Reprinted from Newsletter 113, dated 2004 October

Chairman’s notes

John Brunsdon

Wick Hollow

Wick Hollow is one of the remarkable beauty spots of Glastonbury. The road continues up from Bovetown between steep banks of sandstone with trees clinging precariously to the cliff face. The Tor Bus uses this route, so it is increasingly seen by visitors.

Sadly, young people have excavated a large hole under the footpath along the top, to such an extent that the highway authority has closed the path (WS15/6 and 15/82) while considering ways of dealing with the problem. Closure will inconvenience many people who regularly use the footpath.

Please speak out and report instances of vandalism of this sort, as they have serious consequences.

Bushy Coombe

Better news about the Bushy Coombe footpath (WS 15/9), which becomes slippery and quite dangerous in wet weather. It is on the busy and preferred route up to the Tor by foot, avoiding the main A361 road.

The new owner of the coombe, Rory Weightman, has agreed to allow repairs to take place, and Clare Haskins, the Mendip rights-of-way officer, has put a scheme together.

Our society has made a bid to the county council’s community fund for a grant to pay a contractor to do the work necessary. If the bid is successful, the work could be done during the quieter winter months and completed by March. We should know by November if the grant aid is available, and we are in any case committed to tree-planting at the top of the coombe this winter.

Rory Weightman is living in tented accommodation in the coombe awaiting the conversion of the listed gothic coachhouse. This building was on the Buildings at Risk register, so it will be good to see it lived in and protected. The coombe is now run as a nature reserve and will be managed accordingly. (See the article by Anand Rory Weightman in newsletter 111.)

News from the Tor

Cattle have again grazed the Tor this summer, and the grass and wildflowers are in good condition. The herd of cows with calves and Devon bull are very quiet and well behaved. They are rather “untidy” animals and have been removed at peak visitor times.

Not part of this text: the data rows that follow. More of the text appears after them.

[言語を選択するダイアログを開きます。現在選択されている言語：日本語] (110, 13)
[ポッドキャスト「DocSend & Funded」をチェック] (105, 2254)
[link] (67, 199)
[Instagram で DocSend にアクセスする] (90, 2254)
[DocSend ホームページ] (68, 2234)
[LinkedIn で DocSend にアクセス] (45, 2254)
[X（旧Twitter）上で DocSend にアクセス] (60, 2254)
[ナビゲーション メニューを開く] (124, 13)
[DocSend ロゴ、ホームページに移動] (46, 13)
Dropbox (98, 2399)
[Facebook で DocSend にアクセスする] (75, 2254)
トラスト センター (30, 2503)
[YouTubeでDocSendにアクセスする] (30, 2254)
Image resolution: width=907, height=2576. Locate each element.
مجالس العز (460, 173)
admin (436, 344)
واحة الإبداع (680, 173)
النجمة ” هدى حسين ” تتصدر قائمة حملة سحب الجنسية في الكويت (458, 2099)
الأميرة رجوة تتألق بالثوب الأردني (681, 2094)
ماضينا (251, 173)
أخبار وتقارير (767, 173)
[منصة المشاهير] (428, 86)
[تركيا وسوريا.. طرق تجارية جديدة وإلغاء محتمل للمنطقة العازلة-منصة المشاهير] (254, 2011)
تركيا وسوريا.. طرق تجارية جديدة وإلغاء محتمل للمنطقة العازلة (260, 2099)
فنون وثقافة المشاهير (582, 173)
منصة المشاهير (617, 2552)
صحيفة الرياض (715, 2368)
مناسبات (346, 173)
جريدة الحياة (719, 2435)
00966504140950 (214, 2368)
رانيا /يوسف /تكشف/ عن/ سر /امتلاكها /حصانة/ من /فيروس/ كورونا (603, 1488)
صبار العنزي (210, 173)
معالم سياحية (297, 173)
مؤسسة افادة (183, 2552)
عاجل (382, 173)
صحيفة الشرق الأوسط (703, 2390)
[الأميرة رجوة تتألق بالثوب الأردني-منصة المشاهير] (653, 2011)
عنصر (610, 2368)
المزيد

A concrete bench has been destroyed, and there was another graffiti incident on the tower. Routine fence repairs are ongoing. Fortunately, illegal camping, raves and drumming have not been a big problem this summer. There are plans to replace the concrete apron round the base of the tower.

News from the Abbey

There are plans to form a “Friends of the Abbey” organization along the lines of the Friends of the Abbey Barn. This has been prompted by the visit from Maillezais in Vendée, which is twinned with the Abbey. The friends association there plays a major part.

The Lady Chapel bridge project is back on the agenda again. Visitor numbers continue to rise over and above the increase for the musical Extravaganza in July.


The Beckery Island trust is formed and ready to take on the restoration of the retained listed buildings. All the remaining buildings are likely to go following a marketing exercise. Work on the road infrastructure etc is scheduled for the new year.

Wearyall Hill

The James family, who own the eastern part of Wearyall Hill, have been unable to find a grazing tenant this year, so the grass has grown long and uneaten. This is very much a sign of the times — a reflection of the state of farming.

Meanwhile the copse and its extension thrive. The view over the Morlands site, especially towards the old Bailys buildings, is particularly interesting.

Glastonbury’s 300 years

The tercentenary of the granting of the charter by Queen Anne, establishing Glastonbury as a borough town, falls next year, 2005, so watch out for special events. It is hoped to restore the Market Cross to commemorate the event.